The Blue Cross Blue Shield of Georgia health insurance dude recently left me a voicemail. He was at our school at orientation, selling us all nicely priced health plans. But between graduating, re-locating to MA and finding a job, my peach-state health insurance naturally did me no service. After calling him back to tell him I was recently employed and had health insurance again, he thought it was good an opportunity as any to ask me about marriage.
Now, there’s no way this man remembers me from orientation in April 2008, and likewise, I doubt I could pick him out of a crowd. But still, from the sound of my voice he said, “Marriage is next in the cards for you.” And then asked if I was taking the appropriate steps to get to the altar.

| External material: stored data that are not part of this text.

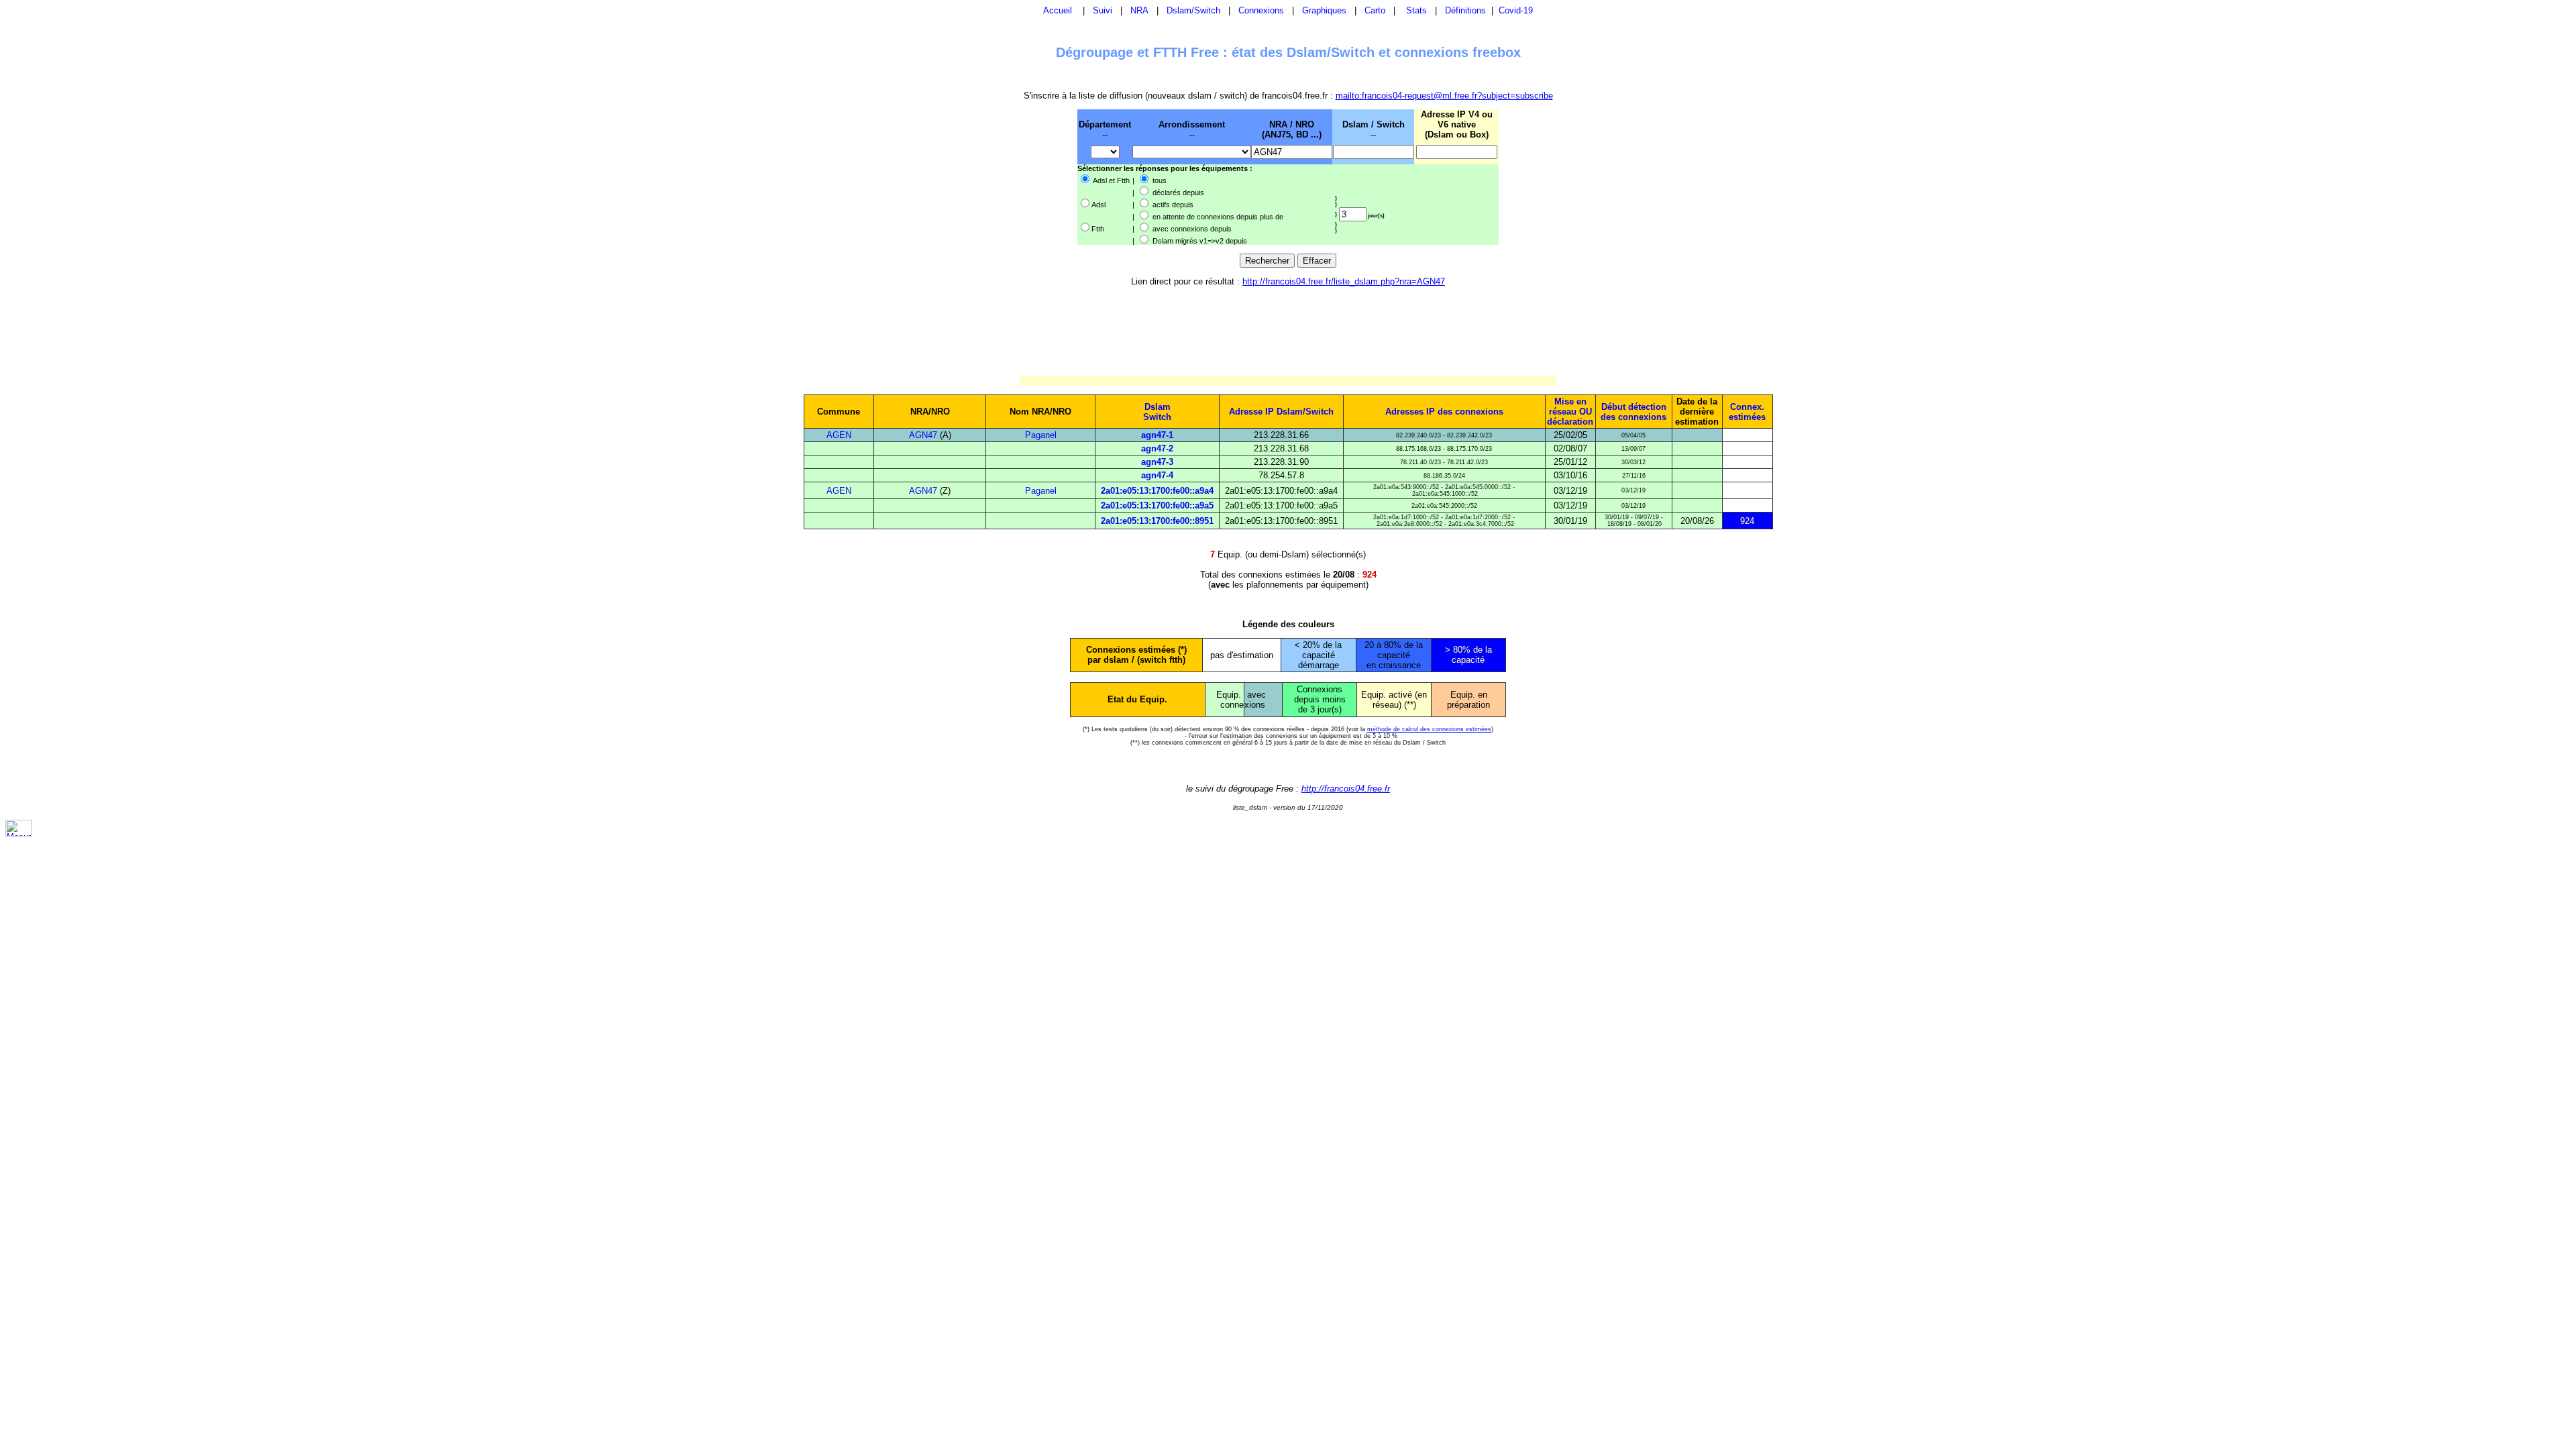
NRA (1139, 10)
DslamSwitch (1157, 412)
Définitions (1465, 10)
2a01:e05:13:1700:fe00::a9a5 (1157, 505)
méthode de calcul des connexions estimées (1429, 729)
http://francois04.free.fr (1345, 789)
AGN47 (923, 435)
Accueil (1057, 10)
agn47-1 (1157, 435)
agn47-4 (1157, 475)
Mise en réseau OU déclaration (1570, 411)
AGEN (838, 435)
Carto (1374, 10)
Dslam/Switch (1193, 10)
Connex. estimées (1747, 412)
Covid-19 (1516, 10)
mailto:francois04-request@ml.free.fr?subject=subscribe (1444, 96)
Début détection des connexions (1633, 412)
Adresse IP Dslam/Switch (1281, 412)
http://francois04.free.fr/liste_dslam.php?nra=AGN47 (1343, 281)
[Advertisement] (1008, 176)
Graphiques (1324, 10)
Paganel (1041, 435)
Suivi (1102, 10)
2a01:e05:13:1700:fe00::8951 (1157, 521)
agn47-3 (1157, 462)
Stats (1416, 10)
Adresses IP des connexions (1444, 412)
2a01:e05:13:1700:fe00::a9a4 (1157, 491)
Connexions (1261, 10)
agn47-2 (1157, 448)
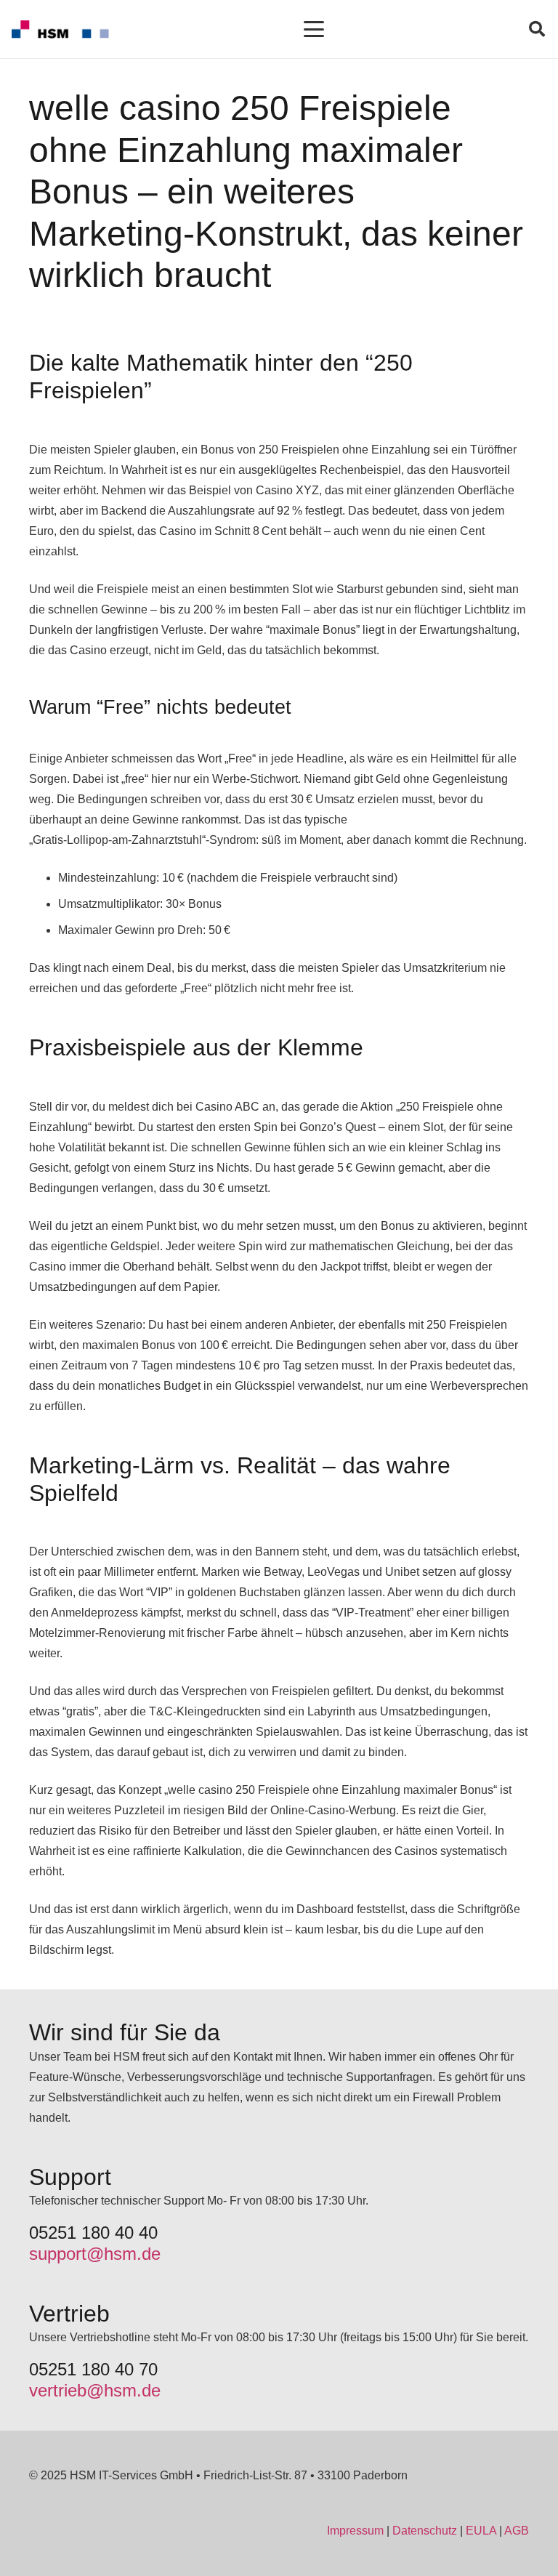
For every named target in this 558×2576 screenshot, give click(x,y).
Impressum (355, 2530)
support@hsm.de (95, 2253)
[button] (314, 29)
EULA (481, 2530)
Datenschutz (424, 2530)
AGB (516, 2530)
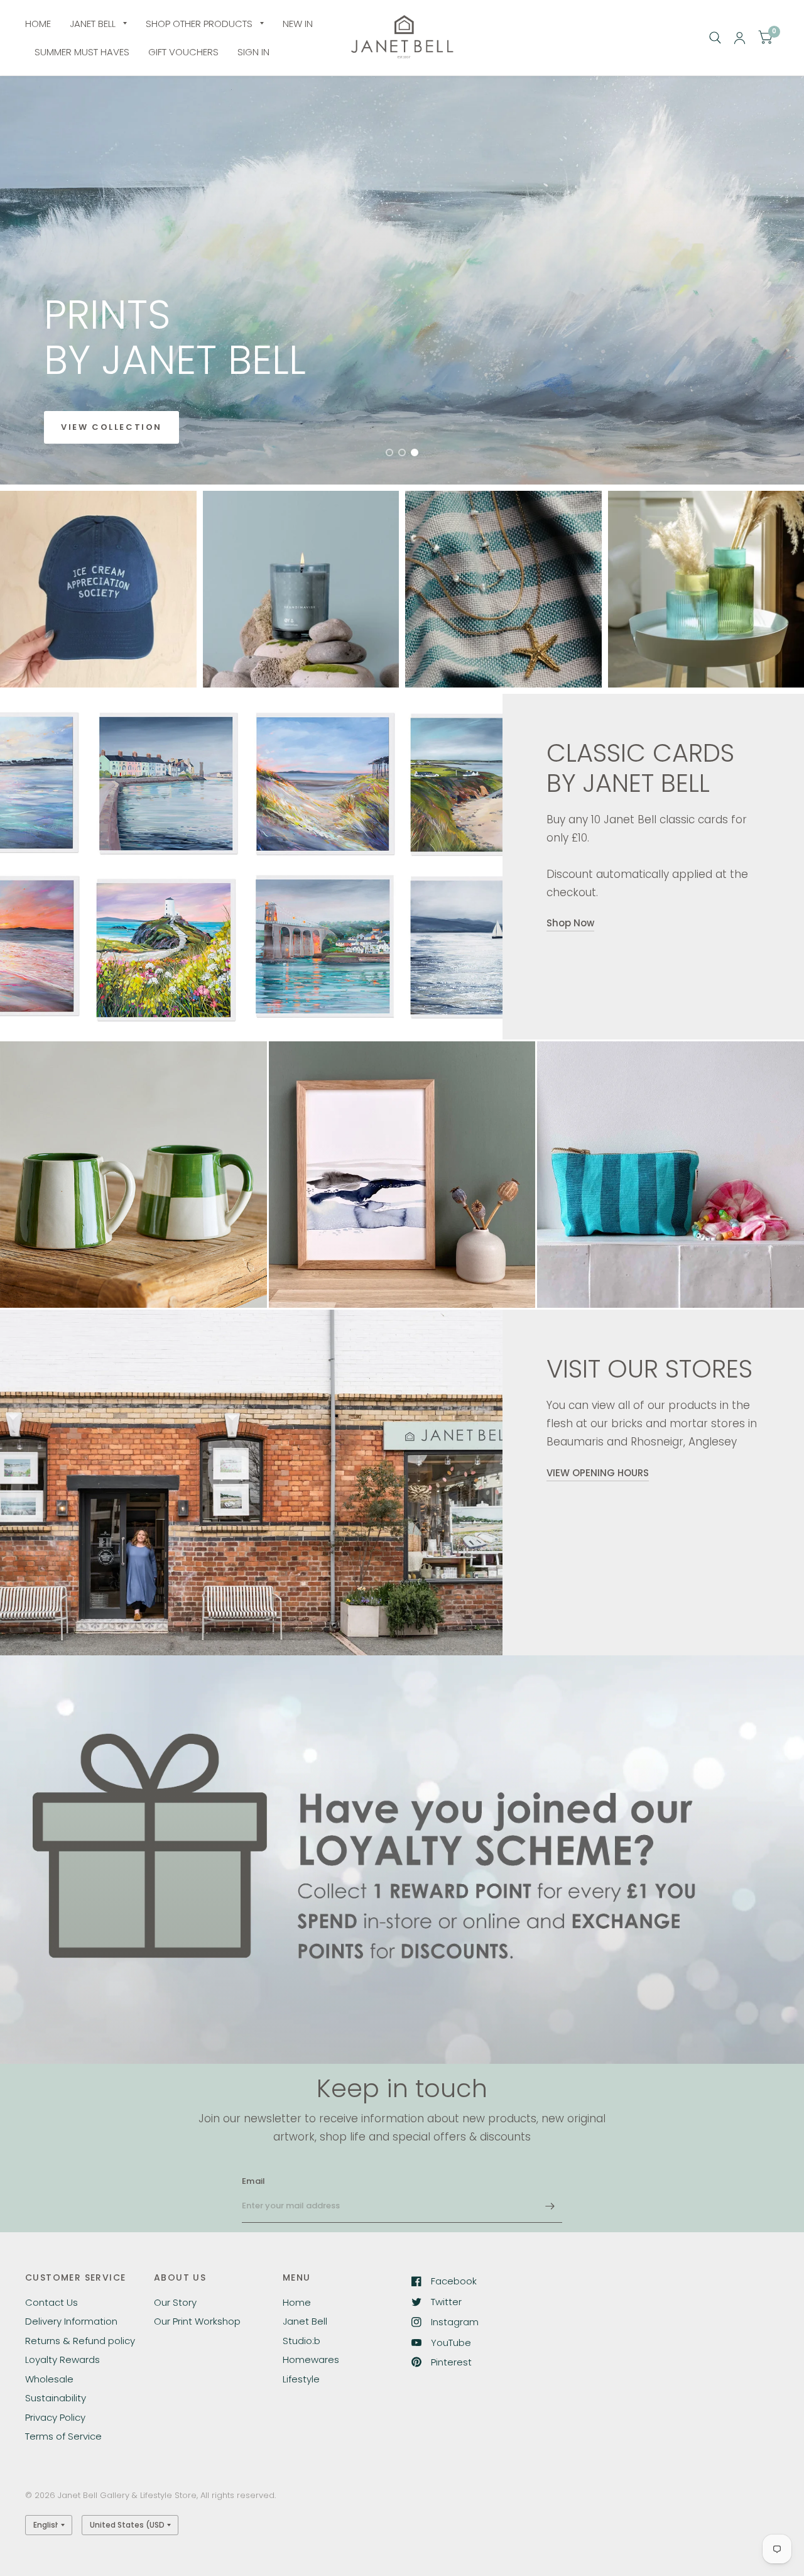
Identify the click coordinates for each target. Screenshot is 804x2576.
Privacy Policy (55, 2417)
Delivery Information (71, 2321)
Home (297, 2302)
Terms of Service (63, 2436)
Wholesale (49, 2379)
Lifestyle (301, 2379)
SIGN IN (253, 51)
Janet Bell (305, 2321)
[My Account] (739, 37)
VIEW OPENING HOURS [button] (597, 1472)
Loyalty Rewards (62, 2359)
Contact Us (51, 2302)
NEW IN (298, 23)
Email (253, 2181)
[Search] (715, 37)
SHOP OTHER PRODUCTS (199, 23)
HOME (38, 23)
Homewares (311, 2359)
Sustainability (55, 2397)
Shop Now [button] (570, 922)
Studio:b (301, 2340)
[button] (111, 427)
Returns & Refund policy (80, 2340)
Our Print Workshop (197, 2321)
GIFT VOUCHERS (183, 51)
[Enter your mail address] (549, 2206)
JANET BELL (93, 23)
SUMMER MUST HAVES (82, 51)
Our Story (175, 2302)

Because he’s Southern (take no offense, y’all), I absolutely could not get off the phone with him. With each attempt, he managed to find a new chapter. If it wasn’t marriage we were discussing, it was how high the taxes were in the North East, or the humidity in Hotlanta, or get this… the divorce rate across the country. Cue Alanis: And isn’t it ironic?
I should have mentioned earlier that this whole conversation took place on the commuter rail with the conductor, a Spanish woman and an ADHD kid all screaming in the background. And still, Mr. Blue Cross Blue Shield talked a blue streak, completely unfazed. Probably reclining in his socks with a gimlet in hand. And picturing me in a veil. Cringe.